Mercurio’s Landslide Benchmarks

Political Consultant Joe Mercurio emailed around a bit of research on past blowouts in Mayoral elections. Turns out John Purroy Mitchell is the man to beat, if you forgive him for running before women got the vote.

Mercurio writes:

For Mayor Mike Bloomberg to set the record for biggest modern Republican win in a New York City mayor race, he has to beat the Rudy Giuliani v Ruth Messinger contest in 1997, when Mayor Giuliani (R-L) received 783,815 and Messinger (D) 549,335 for a spread of 234,480 votes, 17.3% out of 1,353,770 votes cast. (Note: most mayor elections have more than the two main contenders.)

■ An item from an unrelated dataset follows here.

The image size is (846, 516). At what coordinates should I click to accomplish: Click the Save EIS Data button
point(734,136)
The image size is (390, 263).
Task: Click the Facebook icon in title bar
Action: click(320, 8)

To top that election, you have to go all the way back to 1937 when Mayor Fiorello H. LaGuardia (R), in his second race, romped Jeremiah T. Mahoney (D) 1,344,630 to 890,756 for a huge 453,874 vote spread, fully 19.7% out of 2,300,220 votes cast. (Note: LaGuardia received more votes than Giuliani and Messinger combined; and the spread was just under the total turnout for this year’s Democratic Primary.)

If you go back to the 1913 election, there is a larger spread in percent, but the city had a much smaller voting population. Democrat John Purroy Mitchel won on the Fusion line with 358,217 votes to 233,919 for Edward E. McCall on the Democratic line. A spread of 124,298 votes, 19.8% out of 627,127 votes cast. (Note: women did not get the vote until 1920, and the city’s population in the 1910 census was only 4,766,883 people.)

Since women had the vote, the lowest turnout in a mayoral General Election was Edward I. Koch’s (D) third term win against Carol Bellamy (L) and Diane McGrath (R) with 1,106,762 votes cast; and the highest turnout was John V. Lindsay’s (R-L) defeat of Abraham D. Beame (D) (later elected mayor in 1973) with 2,652,451 votes cast.

NOTE: This version includes a correction to the Beame reference.